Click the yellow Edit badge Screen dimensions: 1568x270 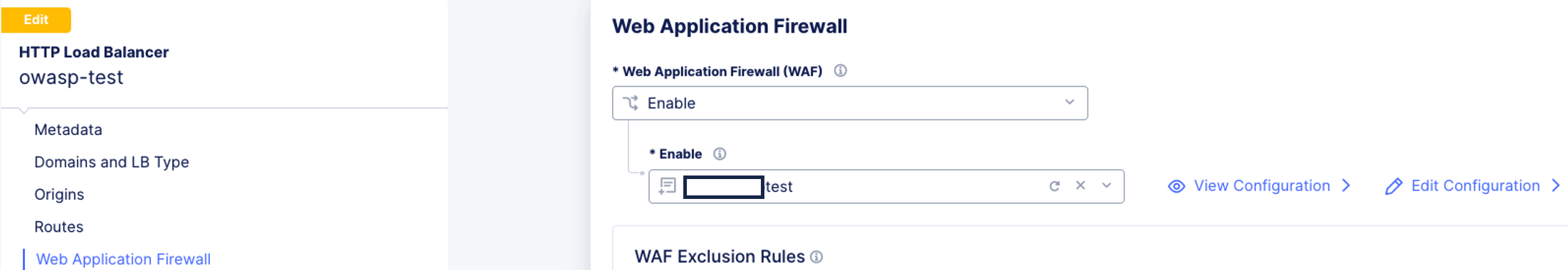tap(36, 19)
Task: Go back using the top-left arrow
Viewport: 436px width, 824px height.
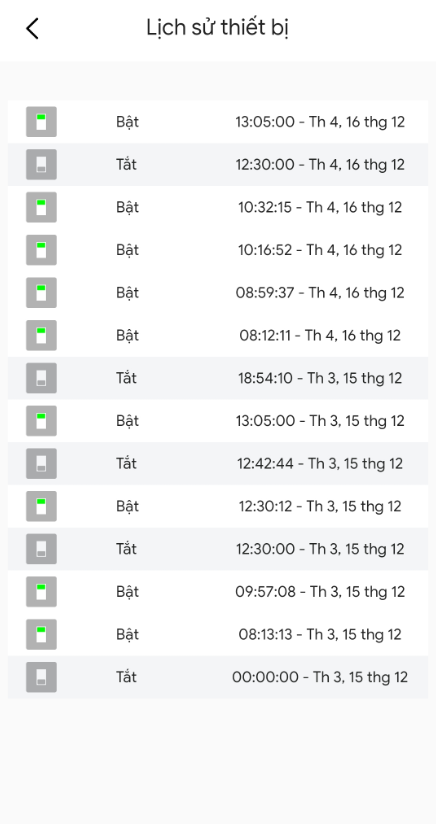Action: point(32,28)
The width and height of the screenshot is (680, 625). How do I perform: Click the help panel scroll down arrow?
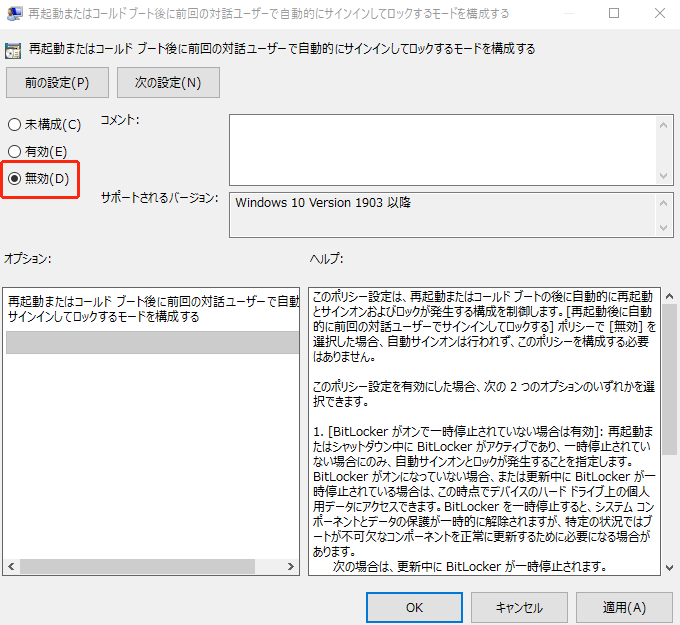(669, 567)
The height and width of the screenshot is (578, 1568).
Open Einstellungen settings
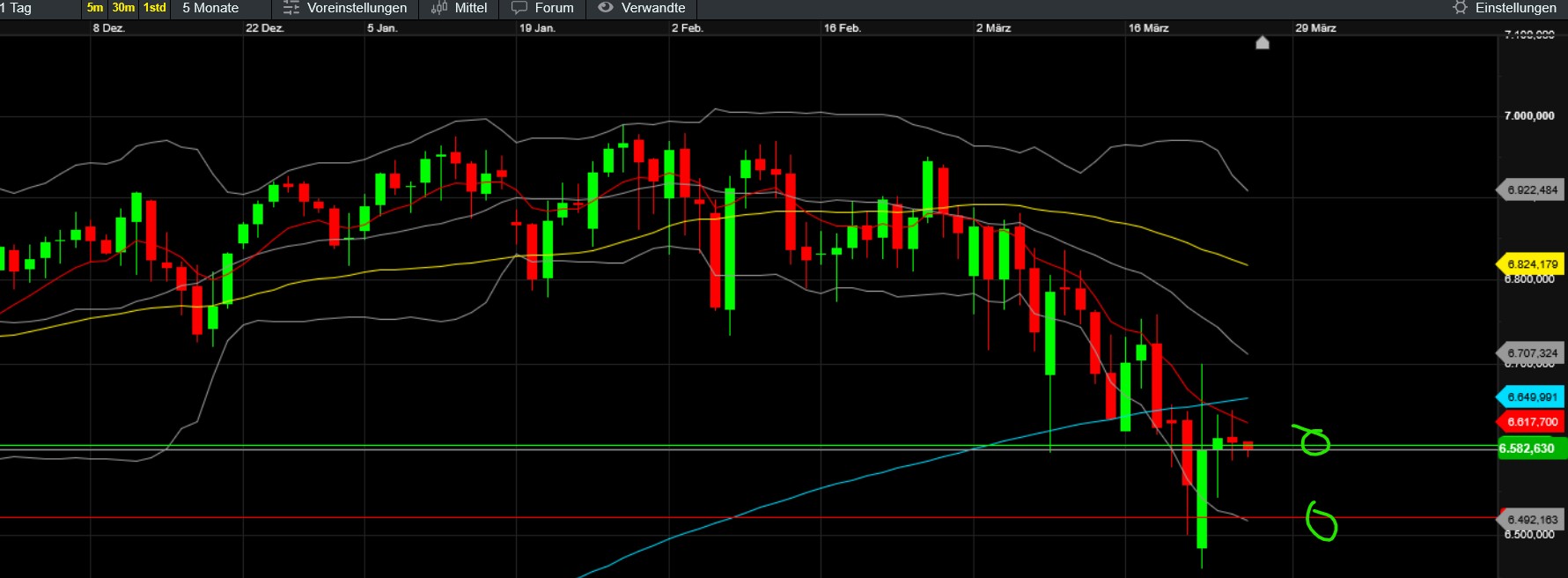point(1515,8)
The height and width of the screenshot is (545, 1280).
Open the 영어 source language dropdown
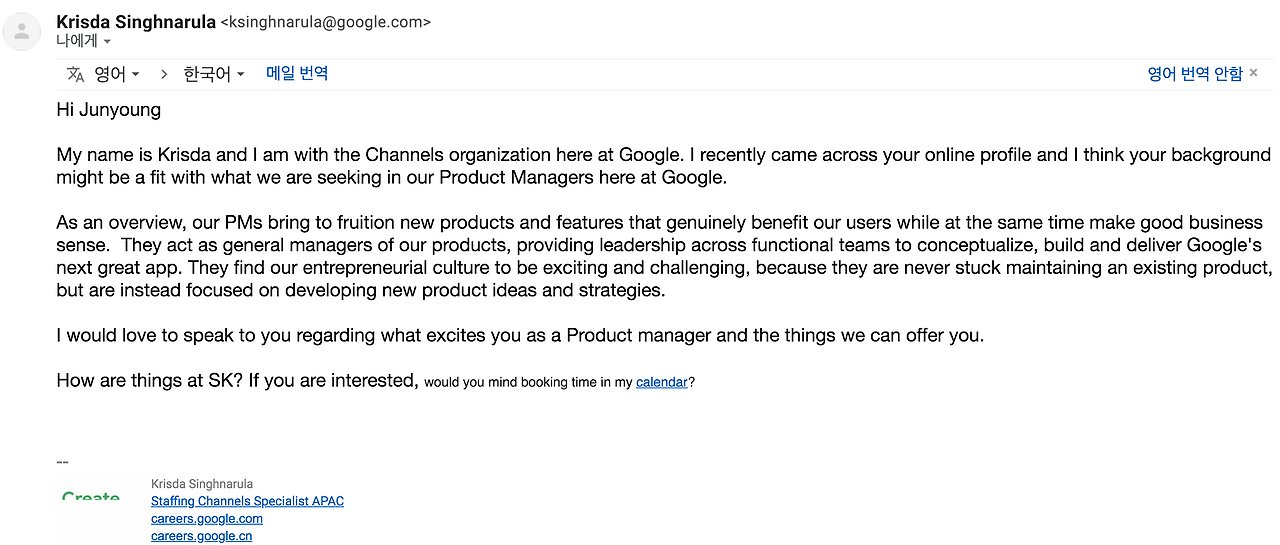pyautogui.click(x=117, y=74)
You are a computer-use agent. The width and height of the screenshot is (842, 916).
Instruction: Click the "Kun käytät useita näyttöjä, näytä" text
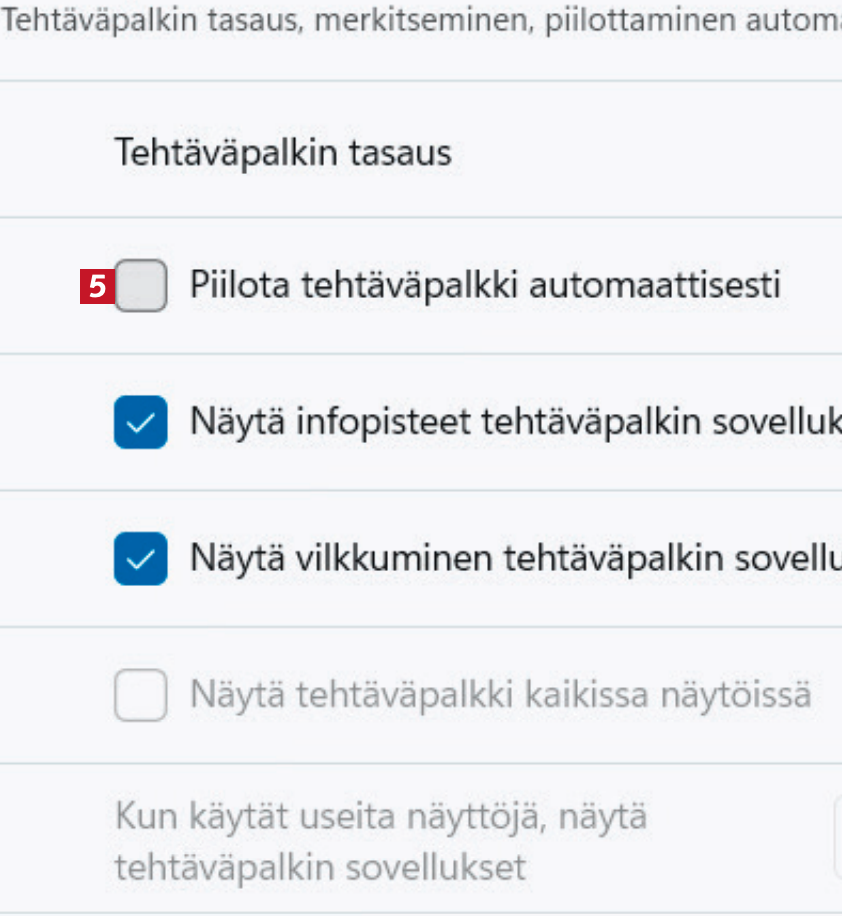(381, 817)
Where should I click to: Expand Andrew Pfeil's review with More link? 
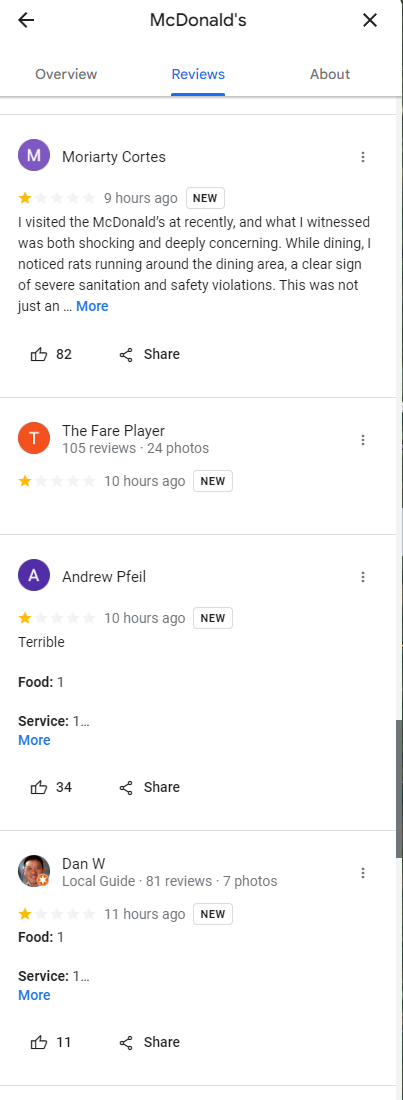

■ WHAT THE EXERCISE ASKS
Your answer must be the lines above from the one holding "The width and height of the screenshot is (680, 625)." up to and including the one holding "You are a computer-use", exact and with no pictures.

■ SOLUTION FOR THIS TASK
The width and height of the screenshot is (680, 625). How do I perform: Click the help panel scroll down arrow?
(669, 567)
The height and width of the screenshot is (578, 1568).
Open Einstellungen settings
point(1515,8)
The height and width of the screenshot is (545, 1280).
Open the 영어 source language dropdown
pyautogui.click(x=117, y=74)
You are a computer-use agent. The width and height of the screenshot is (842, 916).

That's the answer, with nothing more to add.